* Your task *
Of all the entries below, retype only the lines from the one with "Wedding Dresses (214, 48)" through the one with "Image resolution: width=456, height=2576.", exactly as they appear.

[Recorded information Boundary: Start]

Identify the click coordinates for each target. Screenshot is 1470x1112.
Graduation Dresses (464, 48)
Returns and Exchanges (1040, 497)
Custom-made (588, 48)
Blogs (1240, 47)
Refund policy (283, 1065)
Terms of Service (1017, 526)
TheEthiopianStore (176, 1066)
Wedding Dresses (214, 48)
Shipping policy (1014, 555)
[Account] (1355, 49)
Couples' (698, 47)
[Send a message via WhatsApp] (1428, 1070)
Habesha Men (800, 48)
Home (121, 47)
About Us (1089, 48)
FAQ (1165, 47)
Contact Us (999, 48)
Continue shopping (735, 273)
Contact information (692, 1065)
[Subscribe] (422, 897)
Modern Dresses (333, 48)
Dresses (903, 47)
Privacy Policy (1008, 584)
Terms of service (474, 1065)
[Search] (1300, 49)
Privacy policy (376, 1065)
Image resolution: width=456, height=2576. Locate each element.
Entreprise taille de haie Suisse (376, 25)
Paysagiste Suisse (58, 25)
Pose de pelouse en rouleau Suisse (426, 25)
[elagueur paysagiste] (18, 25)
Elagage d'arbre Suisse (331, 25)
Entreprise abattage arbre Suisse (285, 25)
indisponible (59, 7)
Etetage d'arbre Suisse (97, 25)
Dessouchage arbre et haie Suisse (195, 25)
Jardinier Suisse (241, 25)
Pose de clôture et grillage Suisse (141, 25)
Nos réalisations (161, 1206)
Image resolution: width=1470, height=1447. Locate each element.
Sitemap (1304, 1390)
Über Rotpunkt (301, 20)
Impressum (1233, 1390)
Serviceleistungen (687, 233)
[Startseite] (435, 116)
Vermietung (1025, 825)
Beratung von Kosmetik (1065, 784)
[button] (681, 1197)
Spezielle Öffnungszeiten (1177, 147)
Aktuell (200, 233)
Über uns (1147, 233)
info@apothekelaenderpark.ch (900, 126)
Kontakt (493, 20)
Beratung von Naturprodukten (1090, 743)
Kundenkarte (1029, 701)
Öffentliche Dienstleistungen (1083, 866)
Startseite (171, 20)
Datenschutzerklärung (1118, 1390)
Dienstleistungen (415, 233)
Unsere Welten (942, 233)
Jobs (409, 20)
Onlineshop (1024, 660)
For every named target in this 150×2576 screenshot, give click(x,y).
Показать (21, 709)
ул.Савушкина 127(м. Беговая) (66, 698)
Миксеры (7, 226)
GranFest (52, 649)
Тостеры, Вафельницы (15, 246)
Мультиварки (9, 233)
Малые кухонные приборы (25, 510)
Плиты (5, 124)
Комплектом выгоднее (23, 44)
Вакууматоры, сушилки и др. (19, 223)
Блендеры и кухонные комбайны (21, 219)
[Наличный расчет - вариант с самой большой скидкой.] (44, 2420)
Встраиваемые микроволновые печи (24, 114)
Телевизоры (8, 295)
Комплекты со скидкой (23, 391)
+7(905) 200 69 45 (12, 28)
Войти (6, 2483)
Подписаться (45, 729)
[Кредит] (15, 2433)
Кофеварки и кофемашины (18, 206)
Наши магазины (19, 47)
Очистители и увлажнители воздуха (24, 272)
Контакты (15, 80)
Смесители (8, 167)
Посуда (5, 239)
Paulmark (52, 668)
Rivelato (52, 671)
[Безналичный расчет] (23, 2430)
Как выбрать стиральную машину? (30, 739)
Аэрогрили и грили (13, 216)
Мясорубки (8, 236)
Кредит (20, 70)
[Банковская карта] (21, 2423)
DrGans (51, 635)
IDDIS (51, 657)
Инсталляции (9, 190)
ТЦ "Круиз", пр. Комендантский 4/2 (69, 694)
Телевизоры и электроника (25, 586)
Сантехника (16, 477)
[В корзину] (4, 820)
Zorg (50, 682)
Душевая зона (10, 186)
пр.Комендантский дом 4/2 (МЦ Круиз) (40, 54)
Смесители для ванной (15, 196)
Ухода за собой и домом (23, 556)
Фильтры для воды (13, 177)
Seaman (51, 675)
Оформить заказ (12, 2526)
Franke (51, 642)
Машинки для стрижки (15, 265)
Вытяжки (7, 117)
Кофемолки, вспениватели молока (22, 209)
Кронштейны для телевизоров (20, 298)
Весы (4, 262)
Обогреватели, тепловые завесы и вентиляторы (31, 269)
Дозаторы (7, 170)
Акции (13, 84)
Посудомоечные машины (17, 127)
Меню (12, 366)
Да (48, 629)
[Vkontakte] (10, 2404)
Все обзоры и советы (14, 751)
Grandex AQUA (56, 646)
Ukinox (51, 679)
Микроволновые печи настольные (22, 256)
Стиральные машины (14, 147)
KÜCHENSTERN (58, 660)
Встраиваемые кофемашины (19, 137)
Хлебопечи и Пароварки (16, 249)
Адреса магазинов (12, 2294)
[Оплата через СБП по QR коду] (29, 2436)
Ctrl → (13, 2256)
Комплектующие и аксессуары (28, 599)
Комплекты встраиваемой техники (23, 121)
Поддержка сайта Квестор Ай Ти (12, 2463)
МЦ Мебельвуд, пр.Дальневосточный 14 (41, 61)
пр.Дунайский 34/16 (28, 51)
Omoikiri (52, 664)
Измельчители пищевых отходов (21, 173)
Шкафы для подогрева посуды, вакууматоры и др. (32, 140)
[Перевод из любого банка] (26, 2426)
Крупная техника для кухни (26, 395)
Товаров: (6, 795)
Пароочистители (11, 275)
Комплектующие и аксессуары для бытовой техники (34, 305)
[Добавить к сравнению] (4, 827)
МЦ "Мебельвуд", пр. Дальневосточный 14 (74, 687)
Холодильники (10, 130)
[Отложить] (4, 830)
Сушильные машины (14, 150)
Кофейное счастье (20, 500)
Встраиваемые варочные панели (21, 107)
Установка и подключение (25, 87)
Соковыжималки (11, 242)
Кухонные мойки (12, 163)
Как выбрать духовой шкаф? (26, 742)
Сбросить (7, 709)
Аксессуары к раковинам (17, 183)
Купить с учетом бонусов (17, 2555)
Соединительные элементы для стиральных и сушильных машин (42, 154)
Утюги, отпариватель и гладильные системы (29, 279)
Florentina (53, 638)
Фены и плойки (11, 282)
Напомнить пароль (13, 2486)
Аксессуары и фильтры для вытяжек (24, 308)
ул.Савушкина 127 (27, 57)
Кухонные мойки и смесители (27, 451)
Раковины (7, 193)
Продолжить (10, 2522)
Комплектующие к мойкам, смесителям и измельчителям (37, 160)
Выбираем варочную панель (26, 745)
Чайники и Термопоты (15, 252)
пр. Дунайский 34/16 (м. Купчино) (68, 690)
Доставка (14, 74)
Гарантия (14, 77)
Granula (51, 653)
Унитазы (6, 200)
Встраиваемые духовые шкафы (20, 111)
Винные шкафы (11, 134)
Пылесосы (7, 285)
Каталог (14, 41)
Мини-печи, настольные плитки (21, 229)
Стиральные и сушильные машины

[Recorded information Boundary: End]

* Task response *
Wedding Dresses (214, 48)
Shipping policy (1014, 555)
[Account] (1355, 49)
Couples' (698, 47)
[Send a message via WhatsApp] (1428, 1070)
Habesha Men (800, 48)
Home (121, 47)
About Us (1089, 48)
FAQ (1165, 47)
Contact Us (999, 48)
Continue shopping (735, 273)
Contact information (692, 1065)
[Subscribe] (422, 897)
Modern Dresses (333, 48)
Dresses (903, 47)
Privacy Policy (1008, 584)
Terms of service (474, 1065)
[Search] (1300, 49)
Privacy policy (376, 1065)
Image resolution: width=456, height=2576. Locate each element.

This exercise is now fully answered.